**PROMPT**
Continue the article on the actor Kalyan Kumar, starting right after its last sentence.

**ARTICLE**
——————

- Born: Chokkanna 7 June 1928 Melukote, Mysore State, British India
- Died: 1 August 1999 (aged 71) Karnataka, India
- Other names: Sampath Kumar, Chokkanna, Venkataranga
- Occupations: Actor, film director, producer
- Years active: 1954–1999
- Spouse: Revathi
- Children: 2

= Kalyan Kumar =

Indian actor

Kalyan Kumar (7 June 1928 – 1 August 1999) was an Indian actor, as well as an occasional film director and producer, who worked primarily in Kannada and Tamil cinema. Making his acting debut in the mythological drama Natashekara (1954), Kalyan Kumar went on to star in over 200 films in a span of over five decades. He was one of the most sought-after actors in the 1950s through 1970s for lead roles.

Kalyan Kumar has the credit of being the first ever Kannada actor to star in a colour film in Amarashilpi Jakanachari (1963). Alongside Kumar, the 1960s and 1970s in Kannada cinema was dominated by two other actors, Rajkumar and Udayakumar. At a time when actors had a tough time establishing themselves, Kalyan Kumar being successful not only in Kannada cinema, also made a mark in Tamil cinema. Kalyan Kumar along with Udaykumar, Rajkumar were called as "Kumara Thrayaru" (The Kumar Trio) of the Kannada cinema.

==Early life==
Kalyan Kumar was born as Chokkanna in a Tamil speaking Iyengar family on 7 June 1928 in Melukote and raised Bangalore, in the erstwhile Princely State of Mysore of British India. His parents wanted him to be a doctor. But passion for acting brought him to Kannada film land. Born as Chokkanna into a middle-class family, Kalyan Kumar became known for his lavishness and sophistication.

Known for sophisticated portrayal of roles he played the hero against J. Jayalalithaa in Maavana Magalu in 1965 and Badukuva Daari in 1966. The triumvirate had acted in Bhoodaana which was a hit in 1962. He had also acted in first full-length colour film in Kannada Amarashilpi Jakanachari, in which he played the role of Jakanachari, a historical figure in sculpture.

——————

**GIVEN RECORDS**
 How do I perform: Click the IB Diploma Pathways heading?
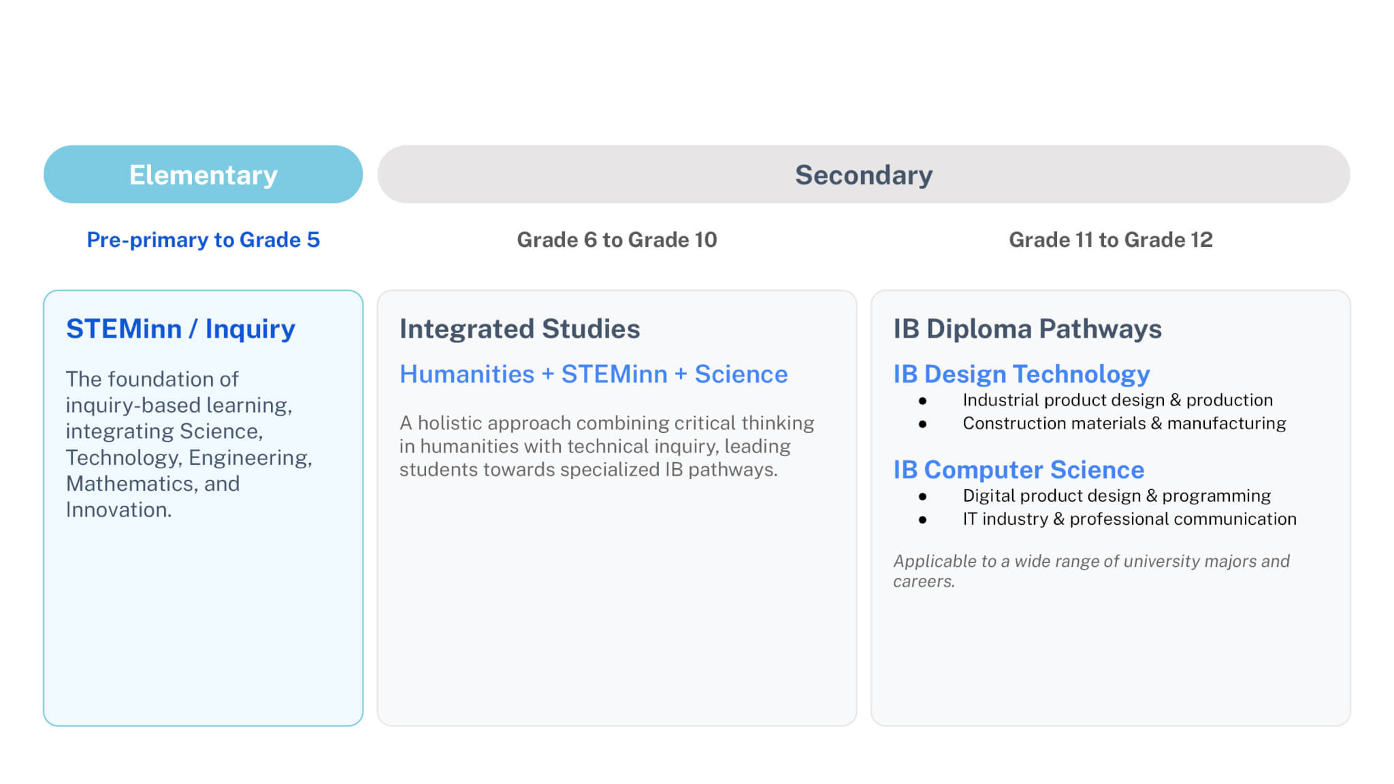[1027, 329]
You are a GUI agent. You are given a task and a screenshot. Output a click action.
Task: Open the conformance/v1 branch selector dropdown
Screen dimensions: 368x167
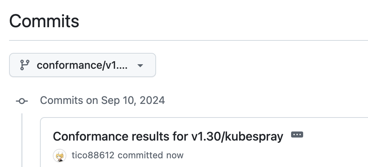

——————

**EXERCISE RESPONSE**
==Career==
Kumar set out to Bombay (now Mumbai) to pursue a career as an actor and approached several film producers to get his first break. Unsuccessful there, he left for Madras (now Chennai) in search for opportunities. He was first cast in the Kannada-language film Natashekhara which released in 1954. He was cast opposite Sandhya and Vidyavathy, the mother and aunt respectively of actress and politician J. Jayalalithaa. He was christened Kalyan Kumar after the name of his mother's character in the film, Kalyaniamma. The film's plot drew a parallel between Kumar's unsuccessful tryst with Hindi cinema and an actor's life who transforms himself to attain fame and glory after the release of his first film.

Kumar would go on to appear in several films depicting social conflict. Bhagya Chakra, Mutthaide Bhagya and Sadarame, all of which released in 1956 fell in this genre. In the latter film, Kumar played a thief. His Bettada Kalla (1957), a remake of the Tamil film Malaikkallan (1954), was a commercial success. Kumar then appeared in social-comedies such as Premada Putri (1957) and Rayara Sose (1957). In Bhookailasa (1958), he played Narada alongside Rajkumar's Ravana. In Manege Banda Mahalakshmi (1959), he appeared alongside his future wife Revathi. In the social-drama Bhoodana (1962), set on the backdrop of Bhoodan movement, he starred alongside Rajkumar and Udaykumar; Kumar played Lachcha, the son of Rajkumar's Dasanna, a Hindu who converts to Christianity in search of a better life. In Thayi Karulu that released the same year, Kumar played dual role of a father and son. While in the remainder of the 1960s, he appeared in films such as Subba Shastry (1966), in which he played a priest; Puttanna Kanagal's Belli Moda (1967), both of which were major commercial successes, he also tried his hand in film production. Endu Ninnavane (1966), Kallu Sakkare (1967) and Pravasi Mandira (1968) all turned out to be commercial failures. Which caused his film career to decline.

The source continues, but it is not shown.